Give it up for art historians, bitches.

Cooooollllllll

That is such bullshit.

Botticelli’s Venus was chunky by today’s standards.  Look at her:

File:Sandro Botticelli - La nascita di Venere - Google Art Project - edited.jpg

THOSE are not noodle arms or a waist the same size as her neck.  

Also her proportions look weird because Botticelli was using the proportions of a male body for her, whereas females tend to have larger heads in comparison with their height, and shorter limbs in proportion to their trunks.  In comparison, you may note that Natasha’s head looks too big for her body—because her arms, waist, hips and shoulders have been photoshopped to be too small.
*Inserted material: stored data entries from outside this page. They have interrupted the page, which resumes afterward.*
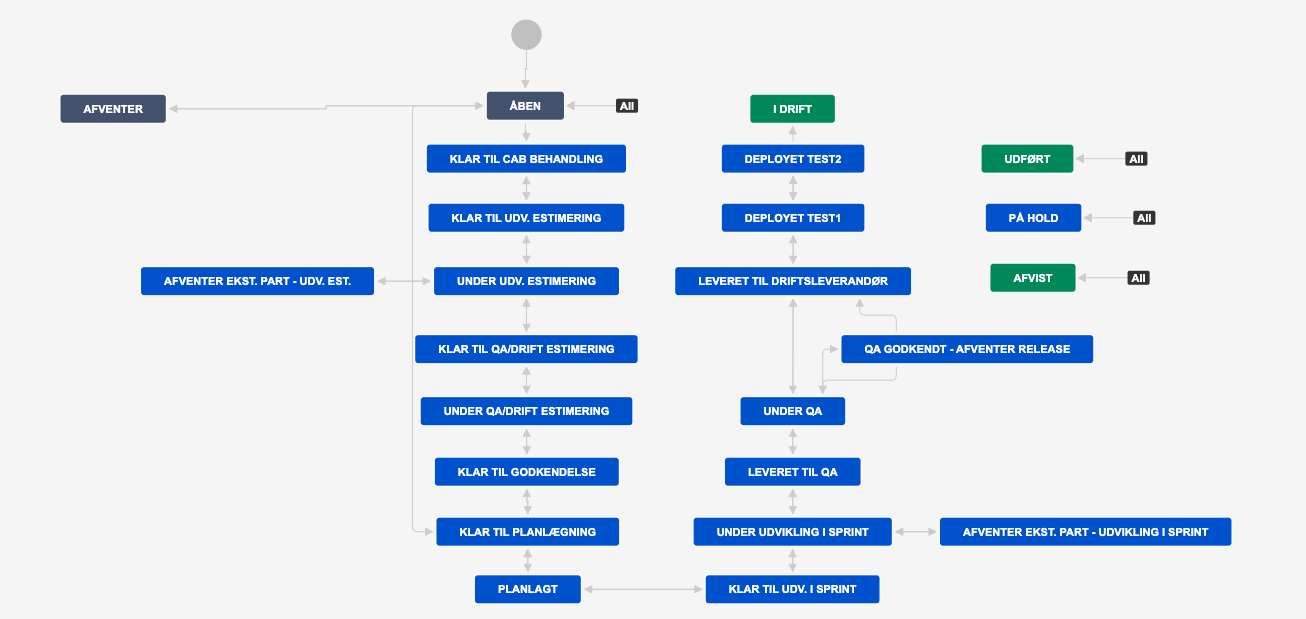This screenshot has height=619, width=1306.
Task: Select the ÅBEN status node
Action: (x=525, y=106)
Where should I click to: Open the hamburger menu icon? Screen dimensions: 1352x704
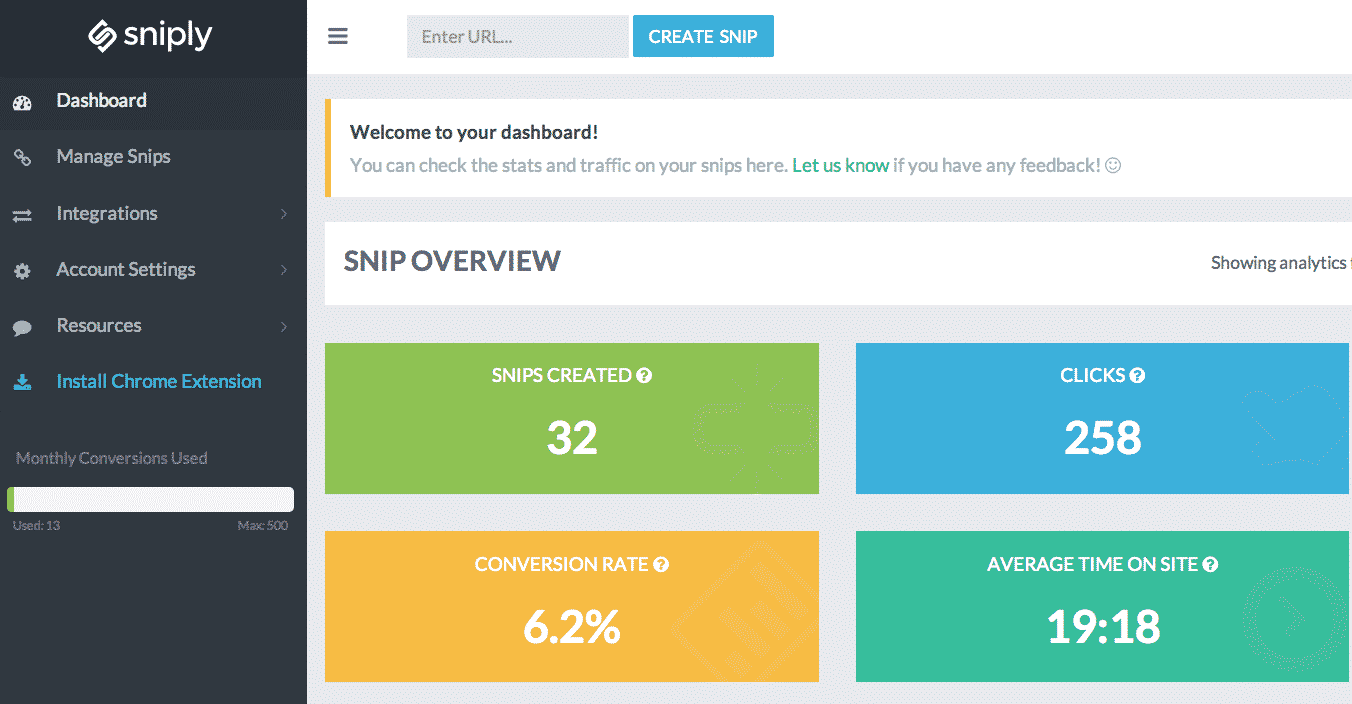(337, 36)
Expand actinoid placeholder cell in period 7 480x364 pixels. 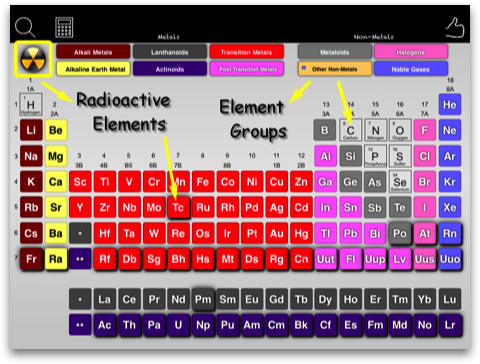click(x=80, y=259)
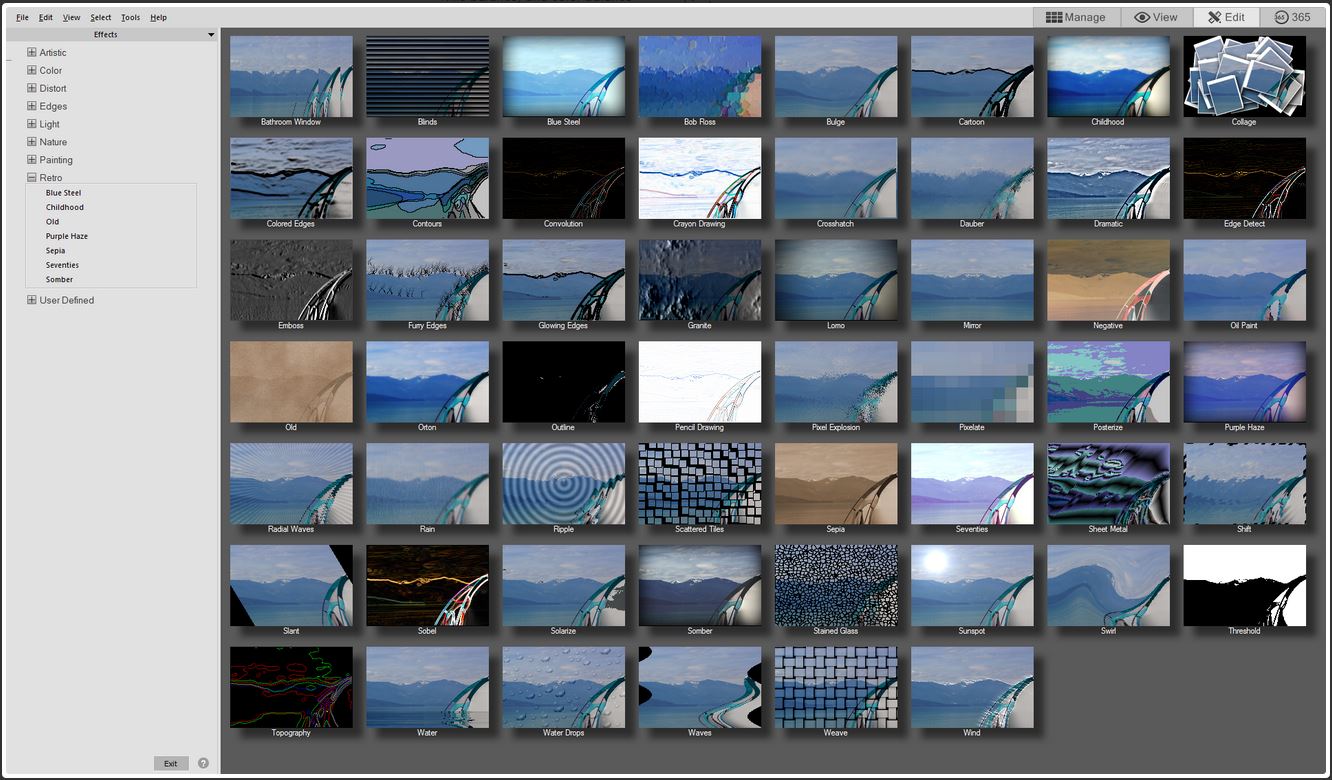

Weaponized femininity.  What bullshit.  Maybe if she was so much as looking out of the picture at you.  But all she’s doing is standing there with her weapons pointed harmlessly at the ground and her head thrown back, looking up and away, making sure she doesn’t present you with any threat to your objectification of her.  Where are the men looking?  Well, gosh, they’re meeting your eyes, because the way the poster is presented, the intensity of it rests on the conceit that you, the viewer, are the threat they’re advancing on.  So they’re quite reasonably not taking their eyes off you.

And are any of the men on those posters posed so as to allude to famous artworks?  No?  Just the pretty girl?  Who’s had her muscles taken away and turned into noodle arms and is for some reason inviting you to stare at her breasts rather than keep her eyes on danger and defend herself?  Who, if the poster’s designers had cared more about accurate allusions to art than making sure she was hot to appropriately deformed comic book standards, would not have photoshopped her waist smaller or her breasts bigger?  (You might notice that Venus there doesn’t have big breasts.)

In conclusion, the allusion to Botticelli’s Venus was nothing but a highbrow excuse for more of your standard sexist comicbooks ‘look at the hot babe’ action.  And it wouldn’t tick me off so badly if people weren’t trying to go around justifying how, somehow, this is supposed to be a feminist advancement in superhero art.